My Winter Vacation, Part I February 17, 2011Posted by Matt Miller in Fulbright, Korea, Undergraduate.
Tags: Cambodia, ETA, Fulbright, Korea, Nepal, teaching, Vietnam, winter break
The Korean school year begins in March, not August or September, so the long break for the year is in the winter instead of the summer. Here I am, then, with one month to go in winter vacation and a moment to reflect.
After a few relaxing days in Korea, my winter break adventures began in Vietnam. A few other Fulbright teachers and I trekked through the mountains near Sapa, cruised in Ha Long Bay, and ate all the pho we could.

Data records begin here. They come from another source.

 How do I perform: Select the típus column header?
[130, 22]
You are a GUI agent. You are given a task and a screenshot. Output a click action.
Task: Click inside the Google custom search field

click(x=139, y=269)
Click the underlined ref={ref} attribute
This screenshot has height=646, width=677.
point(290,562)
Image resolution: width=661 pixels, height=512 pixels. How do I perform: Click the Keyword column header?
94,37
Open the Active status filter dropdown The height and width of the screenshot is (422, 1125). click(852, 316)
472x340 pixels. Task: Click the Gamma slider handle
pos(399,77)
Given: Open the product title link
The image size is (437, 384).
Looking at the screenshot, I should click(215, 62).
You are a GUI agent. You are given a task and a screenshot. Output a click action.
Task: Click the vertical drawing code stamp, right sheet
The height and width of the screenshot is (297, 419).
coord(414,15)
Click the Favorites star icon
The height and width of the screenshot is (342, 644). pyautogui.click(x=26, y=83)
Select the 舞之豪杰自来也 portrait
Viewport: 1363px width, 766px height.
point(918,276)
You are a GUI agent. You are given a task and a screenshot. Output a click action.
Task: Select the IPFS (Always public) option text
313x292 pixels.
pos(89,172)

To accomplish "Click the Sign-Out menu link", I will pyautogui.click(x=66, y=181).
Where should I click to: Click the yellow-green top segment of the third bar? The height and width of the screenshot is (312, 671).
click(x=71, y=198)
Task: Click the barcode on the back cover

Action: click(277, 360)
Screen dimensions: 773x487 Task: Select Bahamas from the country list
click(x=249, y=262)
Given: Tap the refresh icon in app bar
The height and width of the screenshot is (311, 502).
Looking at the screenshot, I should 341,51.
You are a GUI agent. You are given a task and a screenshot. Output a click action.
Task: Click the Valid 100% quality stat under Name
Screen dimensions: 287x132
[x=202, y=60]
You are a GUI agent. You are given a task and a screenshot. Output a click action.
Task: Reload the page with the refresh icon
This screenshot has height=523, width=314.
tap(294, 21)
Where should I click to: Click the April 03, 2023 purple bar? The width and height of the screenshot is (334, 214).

In Hoi An one of my long held dreams came true: I bought a beautiful custom-made suit.
Shortly after New Year’s day, I bid farewell to my companions and headed to Cambodia. The highlights there were bonding with the monks in Battambang and biking around the ruins at Angkor. The fifty cent whole pineapples, sometimes topped with spicy chili salt, lent a deliciousness to the whole affair.
I returned in early January to the same frigid school building that I had left behind. However, the atmosphere had changed. Gone were the throngs of students and most of the faculty was absent. A more subdued aura filled the building. The only people in school were the teachers and students participating in winter learning camps and teachers on desk-warming duty. (This is exactly what it sounds like.)
I taught two-week winter camps for rising second and third year middle school students. These classes were among the best of my young teaching career. The boys in my camps were high-level students who sought extra practice over winter break. Classes were half the size of normal ones and met daily, as opposed to the usual rotation of once every two weeks (which is necessary so that I can teach every boy in school).
We accomplished much. After learning grammar terms and rules, we completed Mad-Libs (a game that involves prompting another player for random words which are then plugged into blanks in a story). We also made our own. Hilarity ensued. After learning about movies, we planned dinner-and-a-movie dates. After learning about my past, we wrote autobiographies. With few students and plentiful enthusiasm, there was a lot of learning and a lot of fun.
All that said, the excitement of engaging twelve hundred rambunctious boys of widely varying proficiencies has a certain allure. Putting on my finest bow tie and custom-made suit and getting back to school will be fun. Before that: Habitat for Humanity in Nepal.